No escolher de uns por regime presidencialista forte, Alves suscitou inquietações sobre a compatibilidade dessa proposta com a tradição democrática cabo-verdiana — uma tradição que, desde o fim do partido-único em 1990, tem privilegiado debates amplos e capacidade de diálogo entre forças políticas, mesmo em contextos de crise económica ou social.


Nas eleições presidenciais de outubro de 2021, sete candidatos foram oficialmente aprovados pelo Tribunal Constitucional, um número invulgarmente alto para eleições naquele país de apenas 600 mil habitantes (de acordo com os censos de 2021), o que por si só marcou uma expansão do pluralismo eleitoral. Entre eles estavam nomes como José Maria Neves e Carlos Veiga, apoiados pelos principais partidos, e outros independentes, incluindo Alves, que obteve cerca de 0.84% dos votos. Uma percentagem pequena mas significativa como expressão de uma plataforma alternativa.


Ainda assim, a candidatura de Gilson Alves gerou debates públicos importantes que agora voltam a estar no centro da mesa para as eleições presidenciais de 2026. A sua defesa explícita de um modelo político mais forte, mesmo que inspirada na ideia de maior eficiência, suscitou fortes críticas de analistas que entendem que um regime presidencialista com maior concentração de poder pode fragilizar o sistema de freios e contrapesos que caracteriza a estabilidade política cabo-verdiana desde a independência. Mais do que apenas uma proposta institucional, a sua campanha levantou perguntas sobre como se entende autoridade política, legitimidade popular e moderação democrática num país pequeno e socialmente heterogéneo.


Outro elemento que tem marcado o debate público é o histórico judicial de Gilson Alves. Segundo informações avançadas por juristas contactados pela RFI, a candidatura poderá ser analisada pelo Tribunal Constitucional à luz de uma condenação anterior proferida pelo Tribunal de São Vicente pelos crimes de ameaça, ofensa à integridade física e tentativa de homicídio. A pena aplicada foi de quatro anos e dez meses de prisão, com execução suspensa por quatro anos.


A eventual aceitação ou rejeição da candidatura dependerá da interpretação constitucional quanto à elegibilidade de cidadãos condenados com pena suspensa e à verificação dos requisitos legais exigidos para o cargo.

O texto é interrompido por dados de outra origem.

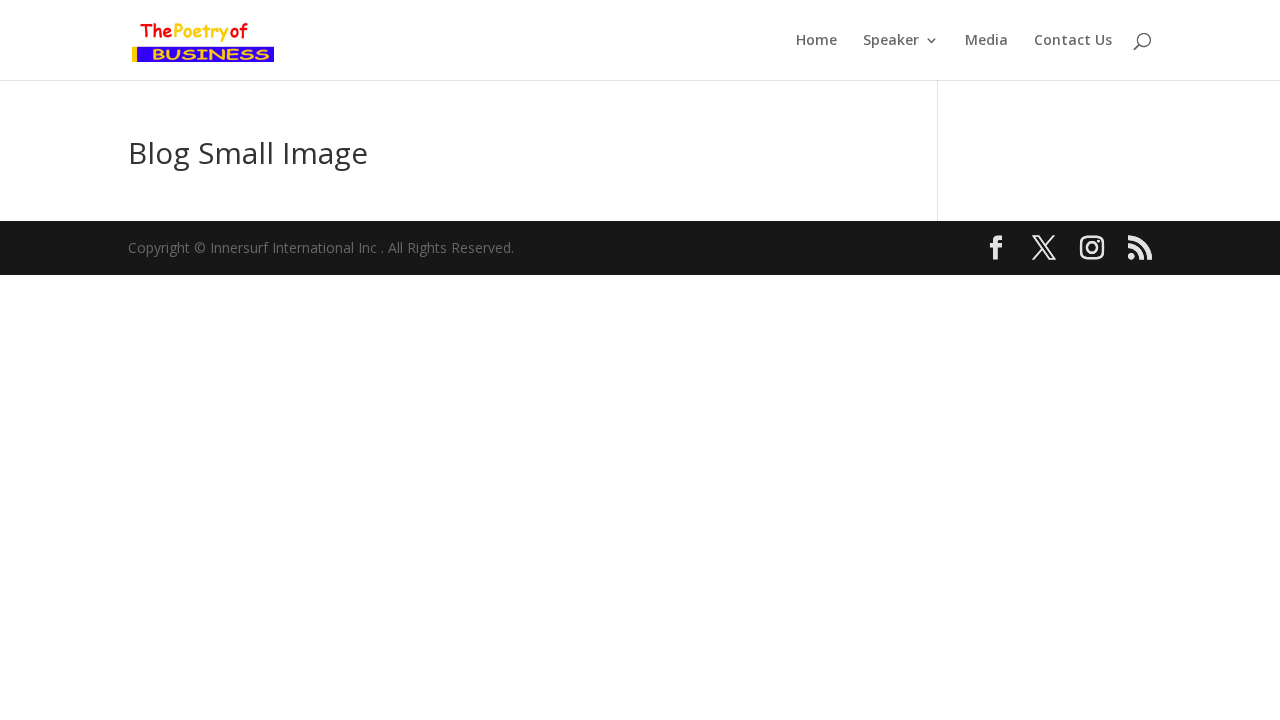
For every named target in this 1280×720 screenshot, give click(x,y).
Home (816, 41)
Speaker (891, 41)
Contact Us (1073, 41)
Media (986, 41)
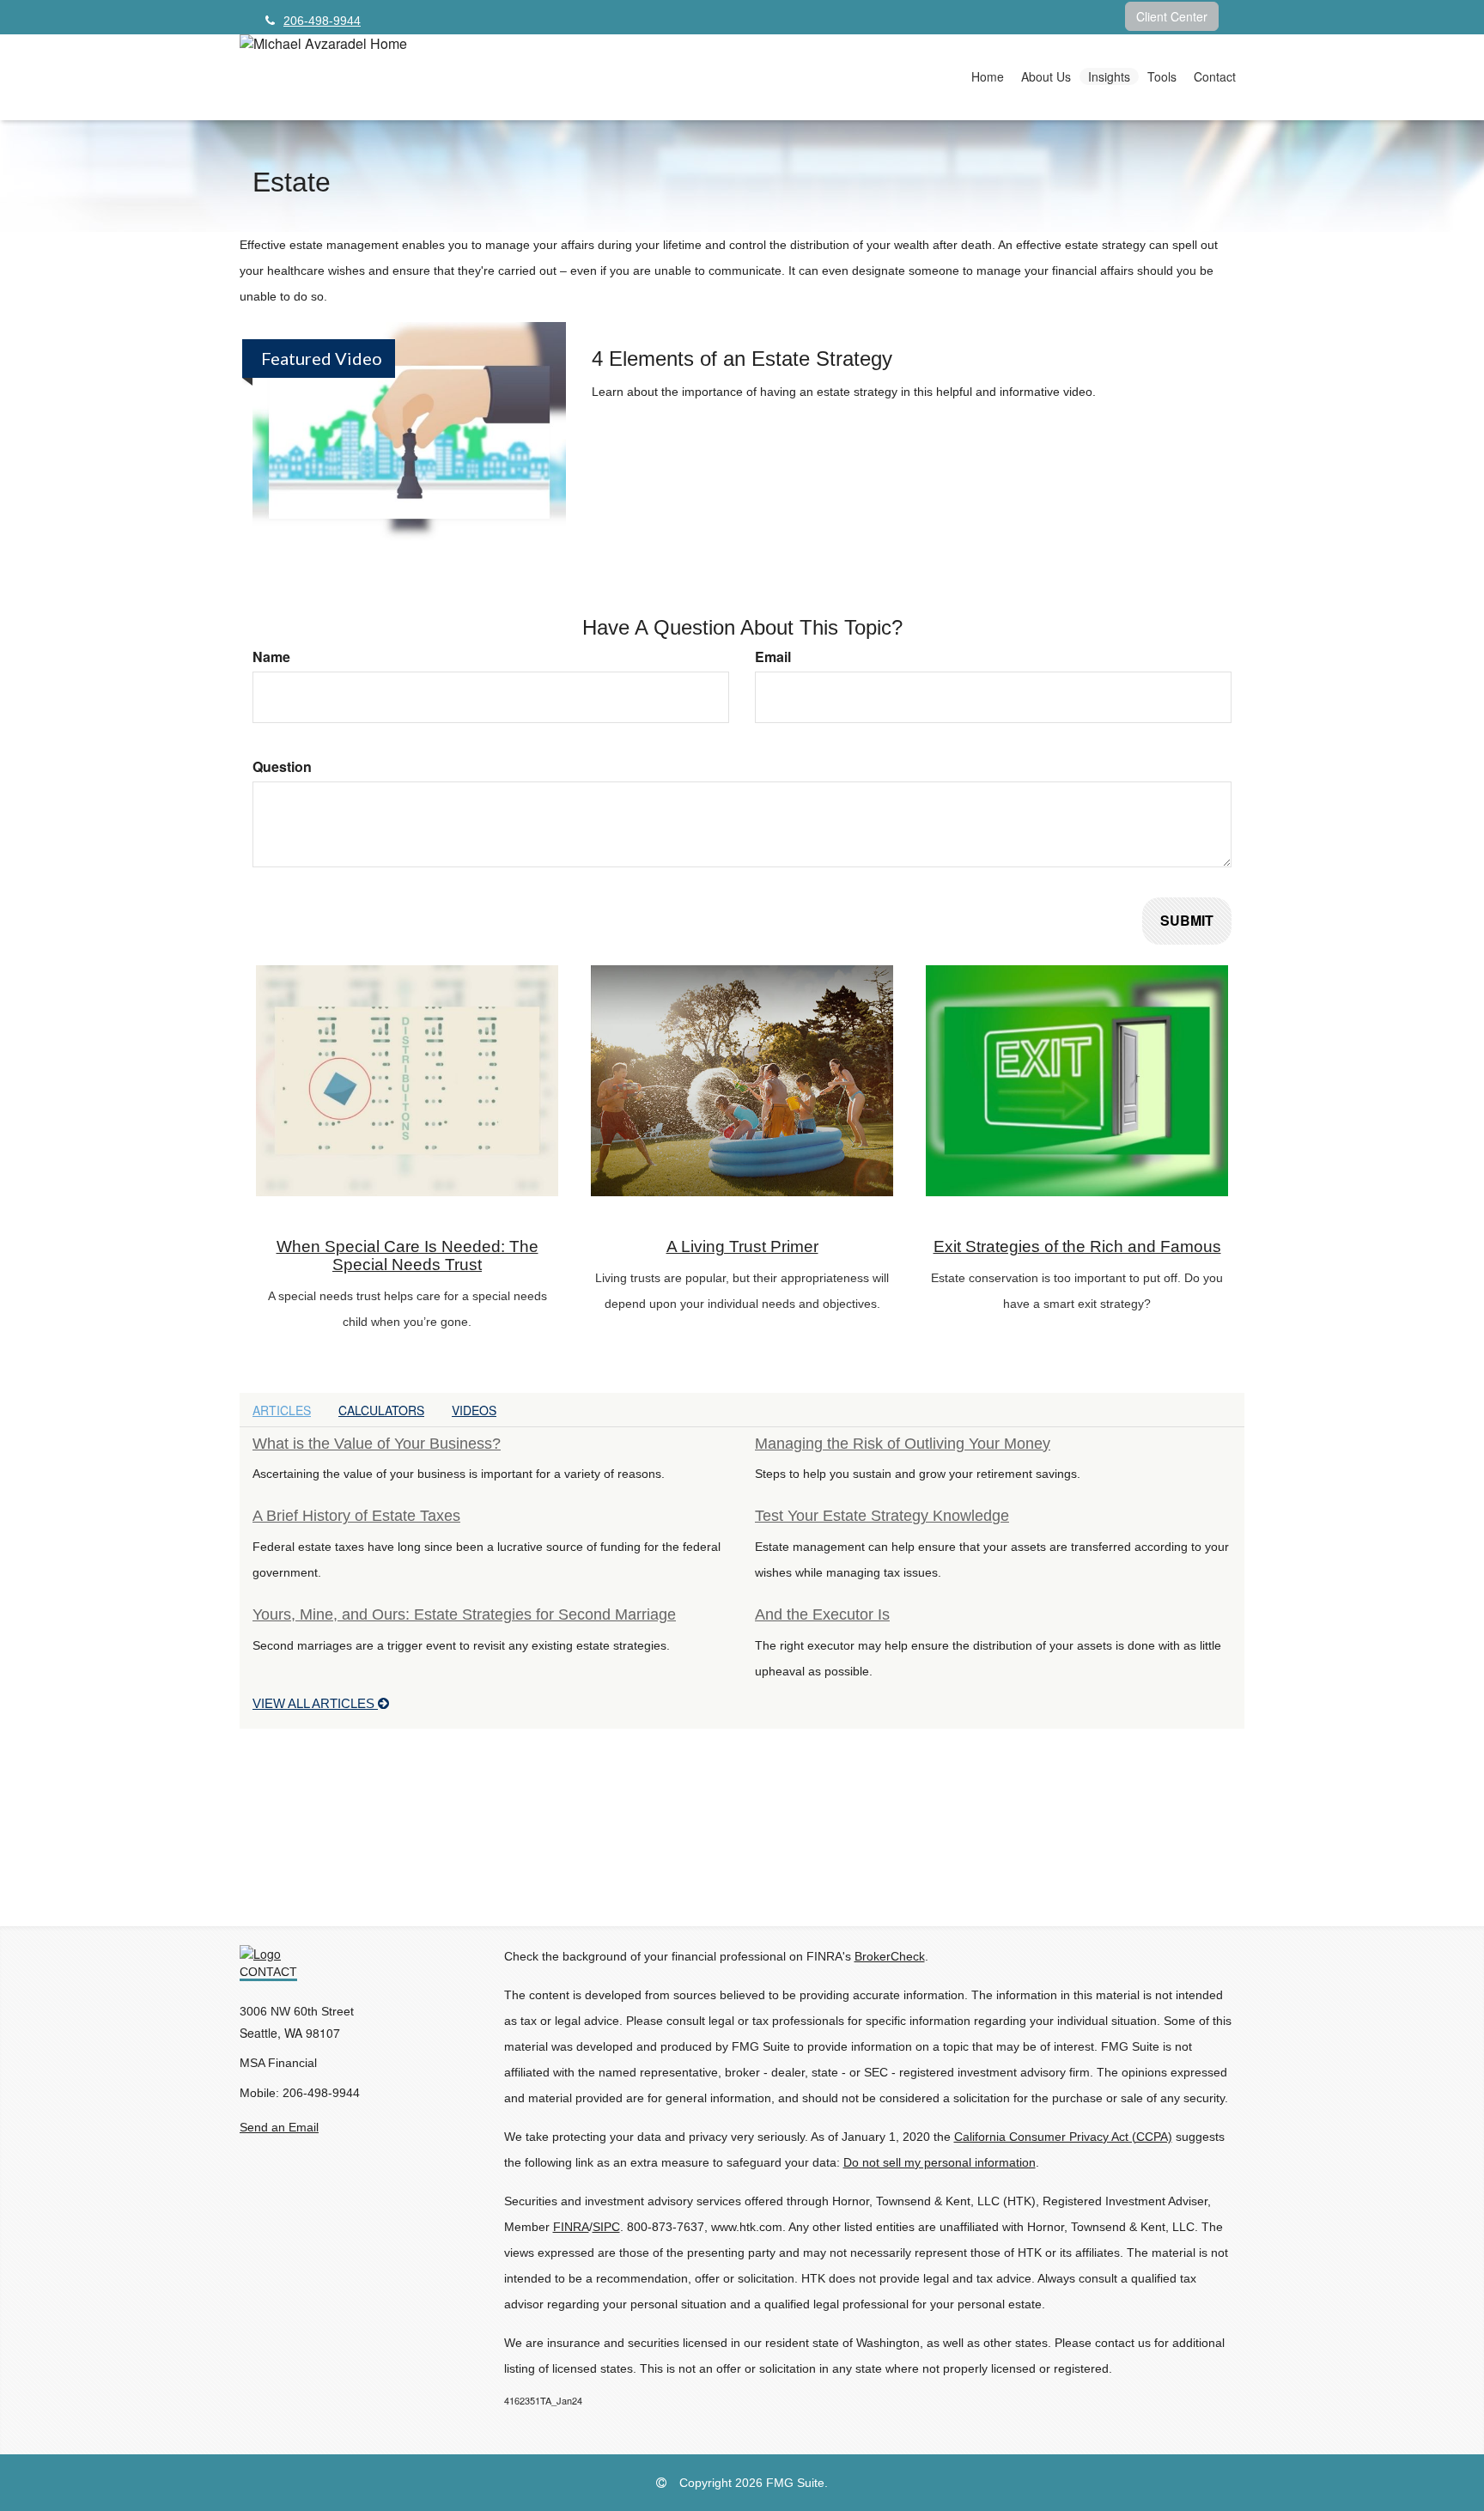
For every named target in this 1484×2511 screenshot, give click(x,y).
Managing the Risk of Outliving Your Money (902, 1443)
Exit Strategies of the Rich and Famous (1077, 1246)
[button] (1046, 76)
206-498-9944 (322, 20)
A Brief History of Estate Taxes (356, 1515)
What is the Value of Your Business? (376, 1443)
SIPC (606, 2227)
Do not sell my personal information (939, 2162)
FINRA (571, 2227)
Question (282, 766)
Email (773, 657)
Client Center (1171, 16)
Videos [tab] (474, 1410)
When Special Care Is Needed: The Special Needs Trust (407, 1255)
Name (271, 657)
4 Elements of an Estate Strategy (742, 358)
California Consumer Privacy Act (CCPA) (1063, 2136)
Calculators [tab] (381, 1410)
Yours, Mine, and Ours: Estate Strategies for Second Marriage (464, 1614)
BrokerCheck (890, 1956)
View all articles (315, 1703)
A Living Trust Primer (742, 1246)
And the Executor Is (822, 1614)
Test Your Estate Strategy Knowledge (882, 1515)
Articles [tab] (281, 1410)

Entre liberdade de expressão e tensão democrática


O caso Gilson Alves coloca Cabo Verde perante um dilema que não é exclusivo do arquipélago: como lidar, dentro do quadro democrático, com discursos que defendem modelos autoritários?


Por um lado, a democracia pressupõe pluralidade de ideias, mesmo as que contestam o próprio modelo. Por outro, a defesa explícita de regimes autoritários e da pena de morte - sobretudo num país que construiu a sua identidade política na rejeição histórica dessa prática - testa os limites do debate público.


Até ao momento, as reações institucionais têm sido moderadas e jurídicas, não políticas. O que demonstra, em si, a maturidade do sistema: as declarações são analisadas à luz da Constituição e não apenas da indignação pública.

Resta saber qual será a decisão do Tribunal Constitucional e qual o impacto político efetivo da candidatura numa sociedade que, até agora, tem privilegiado estabilidade institucional e equilíbrio democrático.


O episódio não altera o quadro democrático cabo-verdiano, mas reabre uma discussão relevante: até que ponto a democracia deve acomodar discursos que defendem a sua própria transformação estrutural?